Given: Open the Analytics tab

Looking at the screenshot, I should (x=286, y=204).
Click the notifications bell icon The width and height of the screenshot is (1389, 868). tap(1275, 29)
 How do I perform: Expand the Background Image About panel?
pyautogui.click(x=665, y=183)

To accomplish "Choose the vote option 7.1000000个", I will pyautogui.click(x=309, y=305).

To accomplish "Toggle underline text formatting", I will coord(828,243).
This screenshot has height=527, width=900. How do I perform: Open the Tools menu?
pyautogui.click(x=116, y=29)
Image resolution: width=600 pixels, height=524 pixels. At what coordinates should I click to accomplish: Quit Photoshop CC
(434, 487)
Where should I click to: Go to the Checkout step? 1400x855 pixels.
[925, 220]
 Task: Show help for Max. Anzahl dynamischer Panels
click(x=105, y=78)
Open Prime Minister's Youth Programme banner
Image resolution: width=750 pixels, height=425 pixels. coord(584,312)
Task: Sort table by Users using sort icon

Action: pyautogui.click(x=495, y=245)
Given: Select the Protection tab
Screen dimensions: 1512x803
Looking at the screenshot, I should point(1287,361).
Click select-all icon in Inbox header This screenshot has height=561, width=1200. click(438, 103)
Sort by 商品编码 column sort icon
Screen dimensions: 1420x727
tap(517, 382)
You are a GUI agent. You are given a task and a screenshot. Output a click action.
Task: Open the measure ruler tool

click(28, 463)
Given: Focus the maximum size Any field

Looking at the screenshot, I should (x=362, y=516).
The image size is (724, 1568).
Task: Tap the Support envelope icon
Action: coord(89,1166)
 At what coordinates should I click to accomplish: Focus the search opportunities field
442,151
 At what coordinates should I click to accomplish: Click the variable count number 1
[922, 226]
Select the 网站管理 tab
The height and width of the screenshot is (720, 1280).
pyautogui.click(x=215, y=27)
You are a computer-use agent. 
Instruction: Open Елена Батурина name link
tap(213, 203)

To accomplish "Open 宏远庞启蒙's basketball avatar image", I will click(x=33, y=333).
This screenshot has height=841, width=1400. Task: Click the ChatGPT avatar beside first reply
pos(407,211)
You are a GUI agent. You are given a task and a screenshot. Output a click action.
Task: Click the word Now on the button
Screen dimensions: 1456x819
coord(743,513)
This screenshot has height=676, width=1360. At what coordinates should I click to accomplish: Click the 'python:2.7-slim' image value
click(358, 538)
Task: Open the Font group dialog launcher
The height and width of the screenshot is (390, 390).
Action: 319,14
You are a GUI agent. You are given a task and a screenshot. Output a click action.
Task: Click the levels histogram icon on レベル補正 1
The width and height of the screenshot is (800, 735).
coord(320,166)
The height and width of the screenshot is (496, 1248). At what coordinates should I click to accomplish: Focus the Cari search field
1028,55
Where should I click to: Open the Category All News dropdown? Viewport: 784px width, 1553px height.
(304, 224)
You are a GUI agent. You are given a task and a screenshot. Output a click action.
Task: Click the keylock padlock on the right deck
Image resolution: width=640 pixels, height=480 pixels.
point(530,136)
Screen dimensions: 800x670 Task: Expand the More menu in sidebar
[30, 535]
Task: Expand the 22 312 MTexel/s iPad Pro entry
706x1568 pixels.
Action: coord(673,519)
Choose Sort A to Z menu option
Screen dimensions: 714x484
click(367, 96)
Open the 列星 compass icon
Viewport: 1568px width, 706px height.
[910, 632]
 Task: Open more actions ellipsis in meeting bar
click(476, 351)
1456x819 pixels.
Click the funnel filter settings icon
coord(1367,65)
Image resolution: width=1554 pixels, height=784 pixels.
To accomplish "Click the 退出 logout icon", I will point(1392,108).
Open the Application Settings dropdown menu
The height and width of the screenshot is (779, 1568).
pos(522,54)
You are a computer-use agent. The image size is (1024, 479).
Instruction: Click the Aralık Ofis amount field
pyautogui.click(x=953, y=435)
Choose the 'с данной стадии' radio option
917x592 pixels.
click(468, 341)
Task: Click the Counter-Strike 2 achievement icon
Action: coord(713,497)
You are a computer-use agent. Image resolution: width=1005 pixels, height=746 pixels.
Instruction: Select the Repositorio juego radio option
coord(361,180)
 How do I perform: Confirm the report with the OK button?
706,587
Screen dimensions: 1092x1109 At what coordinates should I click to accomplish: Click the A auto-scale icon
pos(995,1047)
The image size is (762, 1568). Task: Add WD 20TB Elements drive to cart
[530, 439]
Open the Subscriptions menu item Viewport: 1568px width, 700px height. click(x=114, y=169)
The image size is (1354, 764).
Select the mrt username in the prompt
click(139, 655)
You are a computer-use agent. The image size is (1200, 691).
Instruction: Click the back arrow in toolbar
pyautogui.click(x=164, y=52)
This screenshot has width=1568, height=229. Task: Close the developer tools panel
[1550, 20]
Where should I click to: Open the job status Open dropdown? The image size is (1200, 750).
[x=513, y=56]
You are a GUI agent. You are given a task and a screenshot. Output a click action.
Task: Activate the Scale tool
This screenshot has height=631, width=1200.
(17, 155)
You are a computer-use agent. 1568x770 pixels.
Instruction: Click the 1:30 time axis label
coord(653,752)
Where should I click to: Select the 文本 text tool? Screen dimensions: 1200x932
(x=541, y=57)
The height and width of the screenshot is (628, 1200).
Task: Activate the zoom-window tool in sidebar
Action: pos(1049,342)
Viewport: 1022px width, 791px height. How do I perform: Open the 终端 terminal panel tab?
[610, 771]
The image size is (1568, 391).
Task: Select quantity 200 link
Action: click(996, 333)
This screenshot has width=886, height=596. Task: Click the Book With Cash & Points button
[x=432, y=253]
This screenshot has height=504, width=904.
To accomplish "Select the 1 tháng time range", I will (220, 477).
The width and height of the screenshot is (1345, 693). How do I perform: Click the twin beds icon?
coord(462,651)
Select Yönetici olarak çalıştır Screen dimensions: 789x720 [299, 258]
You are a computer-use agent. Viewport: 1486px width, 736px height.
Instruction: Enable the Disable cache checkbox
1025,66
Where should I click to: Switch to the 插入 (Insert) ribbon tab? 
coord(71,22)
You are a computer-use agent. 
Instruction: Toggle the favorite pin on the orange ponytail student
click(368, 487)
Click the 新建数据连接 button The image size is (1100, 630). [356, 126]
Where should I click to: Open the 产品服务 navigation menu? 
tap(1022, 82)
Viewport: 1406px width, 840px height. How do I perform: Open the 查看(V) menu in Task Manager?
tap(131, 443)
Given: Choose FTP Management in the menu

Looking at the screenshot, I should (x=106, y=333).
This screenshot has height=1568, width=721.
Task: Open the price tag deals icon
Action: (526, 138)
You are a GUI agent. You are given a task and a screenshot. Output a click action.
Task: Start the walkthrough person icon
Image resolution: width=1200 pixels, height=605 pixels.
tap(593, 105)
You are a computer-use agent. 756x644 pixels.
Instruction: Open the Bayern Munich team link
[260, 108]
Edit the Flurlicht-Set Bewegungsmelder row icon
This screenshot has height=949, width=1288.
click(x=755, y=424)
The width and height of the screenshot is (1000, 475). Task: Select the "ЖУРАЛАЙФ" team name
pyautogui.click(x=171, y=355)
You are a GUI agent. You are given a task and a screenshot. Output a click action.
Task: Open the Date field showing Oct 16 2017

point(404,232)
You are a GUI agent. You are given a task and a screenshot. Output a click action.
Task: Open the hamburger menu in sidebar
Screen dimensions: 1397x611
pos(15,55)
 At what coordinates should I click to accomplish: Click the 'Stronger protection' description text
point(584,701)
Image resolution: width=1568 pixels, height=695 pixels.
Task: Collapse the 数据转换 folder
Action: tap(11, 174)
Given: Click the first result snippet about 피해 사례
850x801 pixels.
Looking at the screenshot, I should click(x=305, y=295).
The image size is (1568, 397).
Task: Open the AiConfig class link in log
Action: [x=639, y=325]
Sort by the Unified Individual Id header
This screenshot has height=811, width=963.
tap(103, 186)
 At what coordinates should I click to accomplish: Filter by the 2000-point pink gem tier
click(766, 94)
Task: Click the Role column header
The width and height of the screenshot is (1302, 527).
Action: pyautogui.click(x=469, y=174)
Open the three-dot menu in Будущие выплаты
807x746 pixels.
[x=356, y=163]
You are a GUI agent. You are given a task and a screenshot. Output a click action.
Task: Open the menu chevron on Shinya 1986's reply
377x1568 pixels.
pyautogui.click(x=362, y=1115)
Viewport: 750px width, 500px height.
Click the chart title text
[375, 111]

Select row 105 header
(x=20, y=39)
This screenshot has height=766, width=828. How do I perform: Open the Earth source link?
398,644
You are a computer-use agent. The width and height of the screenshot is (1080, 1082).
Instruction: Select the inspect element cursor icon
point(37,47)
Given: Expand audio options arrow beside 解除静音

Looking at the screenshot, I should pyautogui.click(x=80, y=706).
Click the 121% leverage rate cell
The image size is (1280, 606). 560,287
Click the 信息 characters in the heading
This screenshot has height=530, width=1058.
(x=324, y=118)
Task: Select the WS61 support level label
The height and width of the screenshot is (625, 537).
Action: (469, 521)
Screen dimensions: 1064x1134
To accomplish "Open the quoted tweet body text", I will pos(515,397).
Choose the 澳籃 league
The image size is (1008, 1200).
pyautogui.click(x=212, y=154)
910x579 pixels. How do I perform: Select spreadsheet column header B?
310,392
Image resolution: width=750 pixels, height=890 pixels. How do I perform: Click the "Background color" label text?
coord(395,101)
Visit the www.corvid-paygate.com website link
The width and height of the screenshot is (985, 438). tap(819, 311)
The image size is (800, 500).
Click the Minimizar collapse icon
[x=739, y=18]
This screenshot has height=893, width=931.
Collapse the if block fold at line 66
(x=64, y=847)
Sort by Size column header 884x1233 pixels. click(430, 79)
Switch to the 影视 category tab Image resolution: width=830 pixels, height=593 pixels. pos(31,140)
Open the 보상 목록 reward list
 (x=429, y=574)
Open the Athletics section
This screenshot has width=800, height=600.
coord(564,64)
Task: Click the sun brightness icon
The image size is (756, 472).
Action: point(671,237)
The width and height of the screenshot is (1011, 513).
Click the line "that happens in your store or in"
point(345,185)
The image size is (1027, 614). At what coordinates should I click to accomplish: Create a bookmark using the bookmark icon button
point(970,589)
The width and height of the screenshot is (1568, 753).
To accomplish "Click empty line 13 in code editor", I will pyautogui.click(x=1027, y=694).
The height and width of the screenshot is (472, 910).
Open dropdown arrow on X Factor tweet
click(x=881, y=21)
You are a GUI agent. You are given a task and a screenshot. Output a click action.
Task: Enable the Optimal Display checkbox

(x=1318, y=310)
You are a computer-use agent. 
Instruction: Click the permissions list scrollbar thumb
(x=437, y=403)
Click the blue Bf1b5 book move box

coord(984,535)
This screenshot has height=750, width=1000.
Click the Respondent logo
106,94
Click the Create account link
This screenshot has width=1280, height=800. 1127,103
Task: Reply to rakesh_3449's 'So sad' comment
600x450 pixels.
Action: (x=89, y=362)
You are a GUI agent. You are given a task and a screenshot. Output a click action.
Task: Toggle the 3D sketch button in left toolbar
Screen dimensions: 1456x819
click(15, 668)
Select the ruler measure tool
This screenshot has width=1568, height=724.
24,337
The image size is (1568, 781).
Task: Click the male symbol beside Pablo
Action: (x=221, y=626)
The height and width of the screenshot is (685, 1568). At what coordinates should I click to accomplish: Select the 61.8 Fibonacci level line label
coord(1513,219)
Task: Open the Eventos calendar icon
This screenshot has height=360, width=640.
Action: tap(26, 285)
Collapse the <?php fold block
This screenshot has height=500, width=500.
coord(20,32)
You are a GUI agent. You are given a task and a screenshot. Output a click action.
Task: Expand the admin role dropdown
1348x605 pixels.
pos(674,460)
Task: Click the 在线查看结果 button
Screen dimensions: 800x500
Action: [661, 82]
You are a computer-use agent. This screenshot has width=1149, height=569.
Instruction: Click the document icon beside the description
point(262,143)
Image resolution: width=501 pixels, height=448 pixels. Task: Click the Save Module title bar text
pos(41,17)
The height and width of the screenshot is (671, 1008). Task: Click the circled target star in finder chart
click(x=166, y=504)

=-=-=-=-=

» **Activity**
Could you filter the material above and copy each line that holds the word "computer"?

» **Expected output**
You are a computer-use agent. 
You are a computer-use agent. The image size is (1024, 479).
You are a computer-use agent. Image resolution: width=1005 pixels, height=746 pixels.
You are a computer-use agent. The image size is (1200, 691).
You are a computer-use agent. 1568x770 pixels.
You are a computer-use agent. Viewport: 1486px width, 736px height.
You are a computer-use agent. 
You are a computer-use agent. 756x644 pixels.
You are a computer-use agent. The width and height of the screenshot is (1080, 1082).
You are a computer-use agent. 
You are a computer-use agent. This screenshot has width=1149, height=569.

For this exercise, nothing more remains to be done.